Wow. It seems like Facebook set a lot of important work back. And hurt themselves, because why wouldn’t they want to have you in the fold?
This project became so big so quickly that I think it became an embarrassment. But I was hoping to break it to them gently. I don’t think they realized that you could take so much fragmented data and answer such big questions. The public profiles aren’t that interesting, but when you have a couple hundred million of these, it starts becoming so.
I don’t think Facebook has a master plan for this stuff. They’re wrestling with these issues as they come up, because we’re all treading new territory and figuring out the rules.
What happened, anyway? It seemed like Facebook was helping you before they decided to sue you.
I’ve helped report bugs and security holes so I had a good relationship with the technical team. But once the legal team got involved they wanted it all to stop, and they had a fairly draconian set of demands. They threatened to sue me, but because of my relationship with the security team they held off after I agreed to destroy the data.
But this stuff is all public. Names, fan pages, a few connections. What were they so afraid about?
I don’t really have a firm grasp on that. The data’s available in Google index to anyone with a Web crawler. But Facebook did talk about the data being a snapshot in time of preferences, so 10 years down the road you might not want to have people know what you were a fan of at 18.
But is it really that scary that someone will know you liked Nickelback as a teenager?
Facebook has set things up so that they control user data and give users ways to go back and remove that data. Once that’s public, they’ve lost control, so that’s scary.
The nightmare scenario is spam, but is that really a threat?
I don’t see how this could be used to get anybody’s email.
Now that the Facebook experiment is over, what’s next?
I’m a [British] immigrant myself and I’m fascinated by how people move around the country.

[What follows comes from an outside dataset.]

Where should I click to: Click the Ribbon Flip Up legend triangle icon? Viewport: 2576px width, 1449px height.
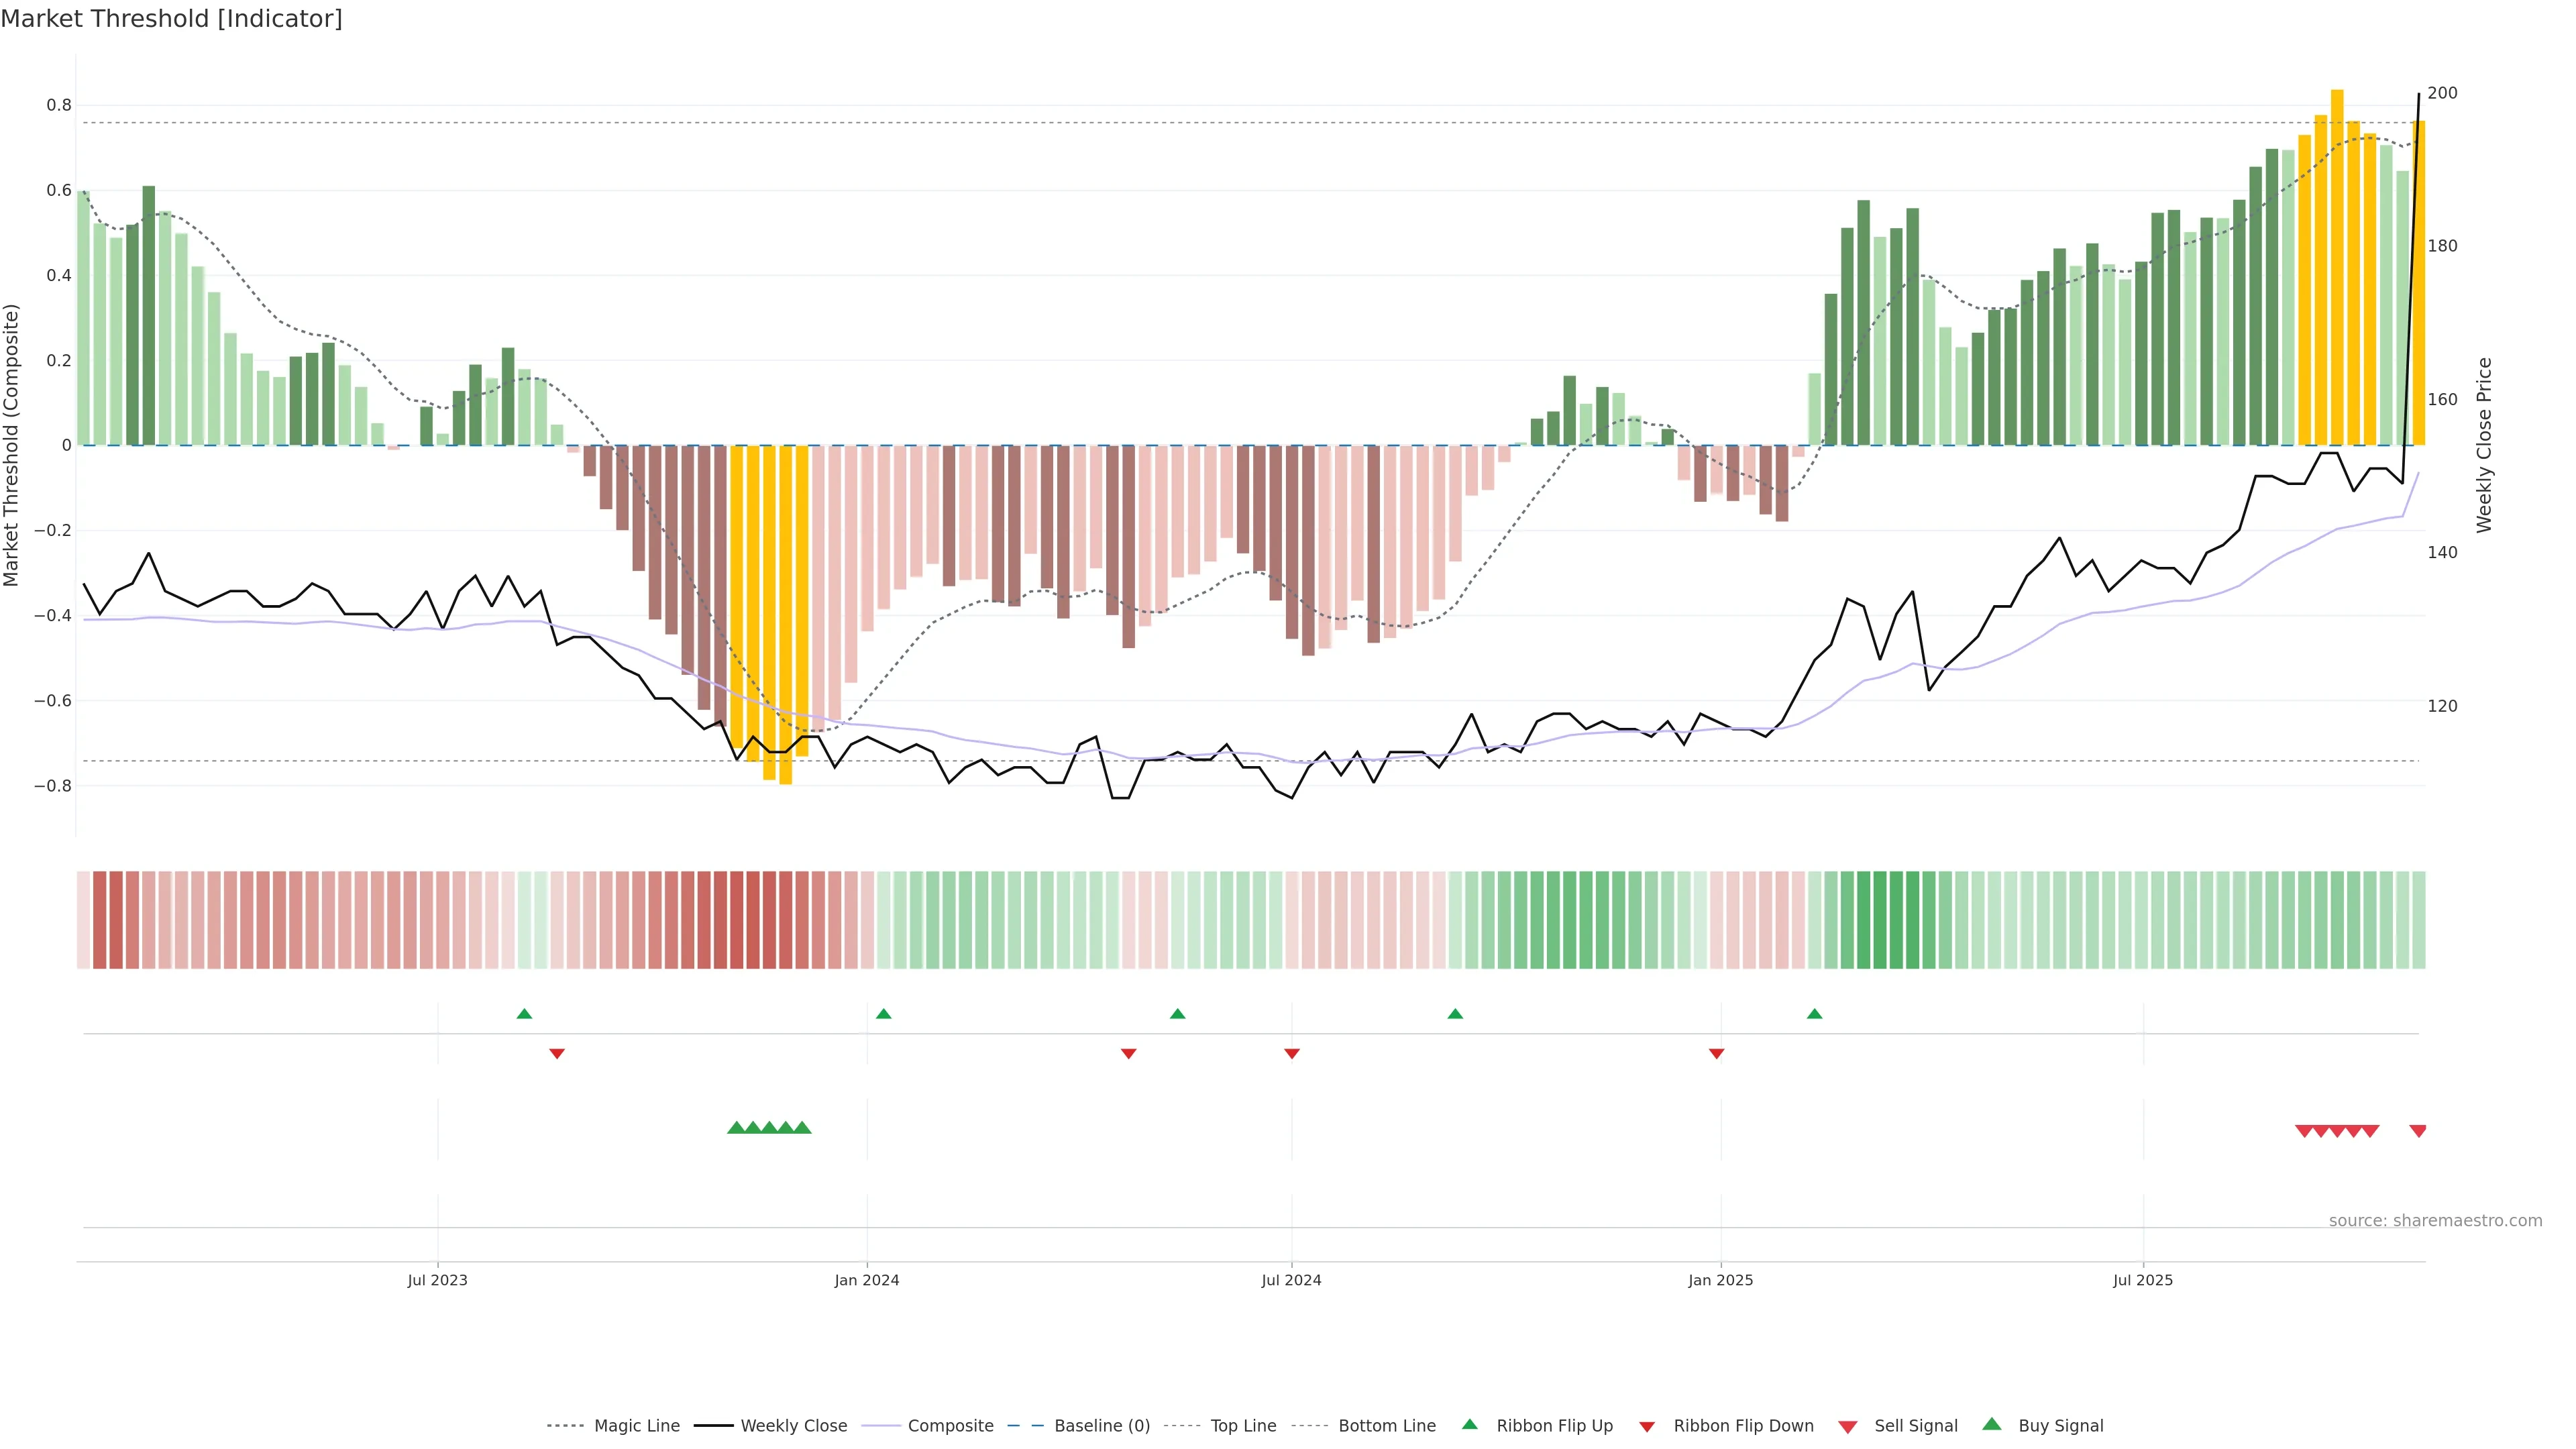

Google profiles has history of where you are and where you’ve lived, and there could be fascinating work to be done around where people are leaving, and where they’re going to. The profiles also have things like college and job profiles, so there’s a way to slice that data to how the country is changing, what’s happening to people’s jobs, and where unemployment is driving people.
We also have a chance to quite easily draw interactive maps. If you can see this data county by county, patterns will jump out at you.
I’m also hopefully about finding other data sets. Nothing has the kind of ubiquity of Facebook, but there are Twitter and Google Buzz profiles. I think there’s less controversy over those. Hopefully! I’m trying very hard to keep Google apprised of what I’m doing.
Do you think Facebook’s privacy concerns were warranted?
This is an area I’m torn about, because, personally, I’m pretty concerned about privacy. The fundamental problem here is that the data I was planning to release is still crawlable by anyone else and there’s a lot of commercial companies that have grabbed the same dataset. I think that the privacy concerns I have are that this is being put on public profiles in the first place.
But the bigger analogy I come back to is the phone book. We grew up with the idea that our names and address and contact details were available, and we’ve developed social conventions to prevent abuse, such as not having a full first name. On the Web, no one understands those conventions yet. So we need to let people know what data is available on them and have a debate about acceptable uses and control. Right now it’s a bunch of geeks sprinting ahead with the technology, and the cultural debate hasn’t caught up.